Earlier this week you wrote that you were “stunned” that I’d suggest a simple rule for our young people: “Don’t have babies until you can afford them.” Stunned was a much kinder word than many commenters used to describe their reaction–or their thoughts about me!
But let me admit to being stunned by your statement, “The odds that young women in poverty will find ways out of poverty are not great (above all in today’s economy and wage scale).”
This strikes me as incredibly defeatist and fatalistic, not to mention depressing. But it also strikes me as incorrect.
Let’s do the math.
Today the federal income poverty threshold for a single person is $11,490. If that person works a minimum-wage job for 40 hours a week and for 50 weeks a year, she earns $14,500 per year. Ergo, she’s not poor, at least according to the official definition. (To be sure, she’s not living the high life either–and is almost surely sharing a home with family or friends to make ends meet.)
What if this worker has a baby? Now things get much more challenging. The poverty threshold for a family of two is $15,510; a minimum-wage job is no longer enough. Furthermore, working 40 hours a week is tough when you’ve got a baby to care for.

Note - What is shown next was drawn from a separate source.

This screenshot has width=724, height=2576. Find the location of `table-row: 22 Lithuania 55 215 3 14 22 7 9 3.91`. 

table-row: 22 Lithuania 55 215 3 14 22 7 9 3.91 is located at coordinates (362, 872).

On the other hand, additional government benefits kick in–the earned income tax credit, childcare subsidies, food stamps, possibly housing vouchers–that might keep our worker (and her baby) just a notch above the poverty line.
Of course, if she has a husband, things start to look brighter. Let’s say he works 40 hours a week, and she works 20, both at the federal minimum wage. That gives them an income of $21,750–above the poverty threshold of $19,530 for a family of three–not including the earned-income tax credit, food stamps, and other government benefits.
Here’s my point: A young woman in poverty will “find ways out of poverty” if 1) she gets a full time job, 2) she avoids having a baby, or 3) she has a baby while also married.
This is why it’s so important that we teach our young people to wait to start a family until they are ready. What’s so controversial about that? And in fact, many people are doing so. As happened during the Great Depression, the U.S. birth rate plummeted with the onset of the Great Recession. While there are long-term reasons to be worried about this trend, I view it as an indicator of virtue: Families are waiting until times aren’t so tough to start raising children. Good for them.
But really, Deborah, our aspirations for our young people–rich, poor, white, black, Hispanic, Asian, whatever–should be much more ambitious than the minimum wage, food stamps, and a housing voucher. I get the impression from many on the left, however, that they no longer believe in education as the great equalizer or even as a springboard to greater opportunities. They seem to glumly accept that children born into poverty are destined to do poorly in school, and will be lucky to end up in low-skilled jobs as adults. The best we can do for them is to ease their path to high school graduation, and then raise the minimum wage so that their low-skilled jobs will provide greater income–or find other ways to supplement their earnings with government services.
That approach to “poverty fighting” is wrong on at least two counts. First, it’s deeply pessimistic, taking a permanent underclass as a given while giving up on an immense amount of human potential. Second, it’s naïve, both economically and politically. If we raise the minimum wage dramatically, won’t employers replace workers with robots or export the jobs to far-away places? And if taxpayers are asked to support perpetual benefits for a permanent underclass, don’t we think they will eventually rebel?
I take a different view, as do most ed-reformers. Rather than accept a future of low-skill, low-wage work for our impoverished young people, we aspire to build their “human capital”–their knowledge, skills, capabilities, talents, habits, character, however you want to phrase it–so that, among other things, the labor market will one day repay their contributions to society with a wage that far exceeds any minimums. I acknowledge that not all of our young people–low-income or otherwise–will make it to the level of a high-skilled worker, but surely we can help most of them learn valuable, remunerative skills that allow for self-sufficiency and the chance to make a significant contribution in the workplace and in the community.
But here’s the thing, Deborah: I can’t figure out how to get from here to there except through better schools. Whatever the question, stronger schools seems to be the answer:
How do we break the insidious cycle of poverty, which chains children to neglected neighborhoods and bleak visions of the future? Better schools, which will lift our young people’s hearts and minds above their current challenges and gives them a sense of what’s possible.
How do we encourage young people to put off childrearing until they are ready? Better schools, which will raise their aspirations and show them a clear path to college and/or an enticing career.
How do we help young people attain at least “medium-level” skills so that they need not toil in minimum-wage jobs all their lives? Better schools, including better career-technical schools, which will develop those skills (academic, social, emotional, and otherwise).
Do you in fact not believe that tomorrow’s schools, like those of yesterday, can be lighthouses that help young people find a brighter future? And if you share my faith in the power of great schools, how can we help educators see their role as a point of pride, rather than something that feels like an accusation?